OBJECTIVE: Rewrite the listing below with every "GUI agent" changed to "interface agent" and everything else kept the same. Omit the pictures from your answer.

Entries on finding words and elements
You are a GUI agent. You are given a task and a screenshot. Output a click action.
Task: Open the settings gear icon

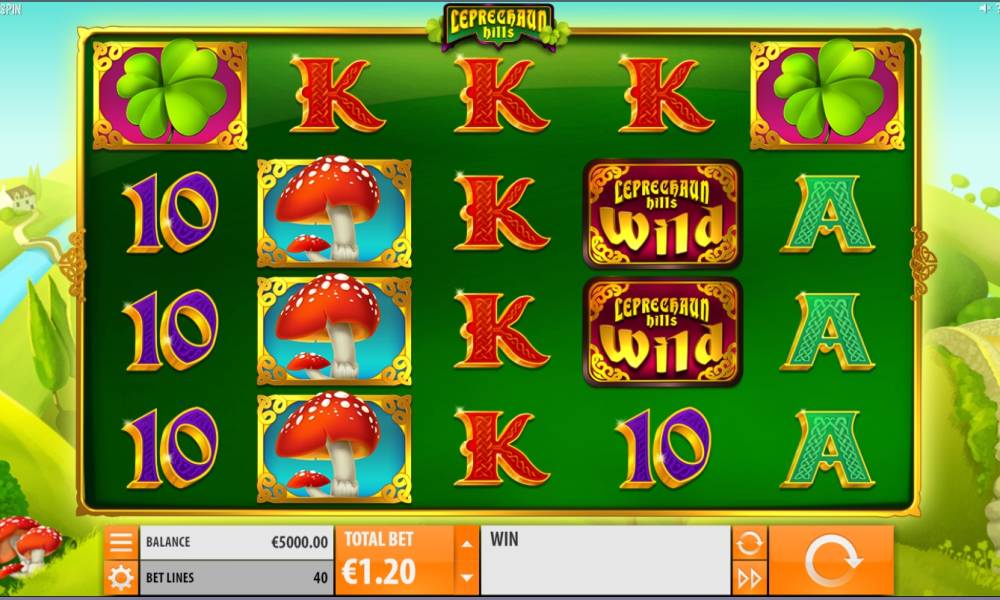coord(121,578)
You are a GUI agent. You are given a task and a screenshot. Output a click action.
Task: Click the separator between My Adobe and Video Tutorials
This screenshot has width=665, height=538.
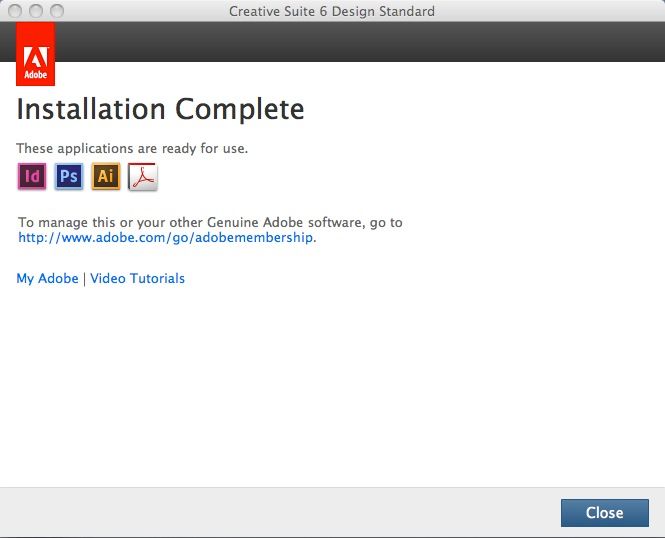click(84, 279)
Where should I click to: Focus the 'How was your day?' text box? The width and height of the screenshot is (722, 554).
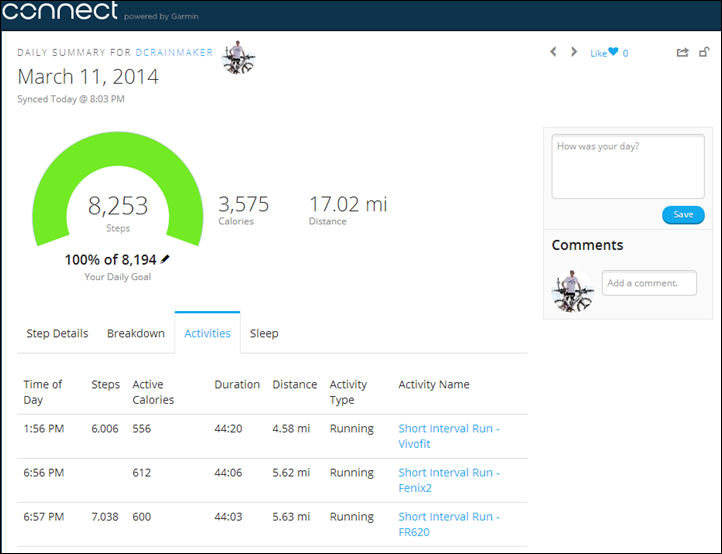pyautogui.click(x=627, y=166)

RESPONSE TO THIS EXERCISE:
You are a interface agent. You are given a task and a screenshot. Output a click action.
Task: Open the settings gear icon

coord(121,578)
You are a interface agent. You are given a task and a screenshot. Output a click action.
Task: Click the separator between My Adobe and Video Tutorials
This screenshot has width=665, height=538.
click(84, 279)
Where should I click to: Focus the 'How was your day?' text box? The width and height of the screenshot is (722, 554).
pyautogui.click(x=627, y=166)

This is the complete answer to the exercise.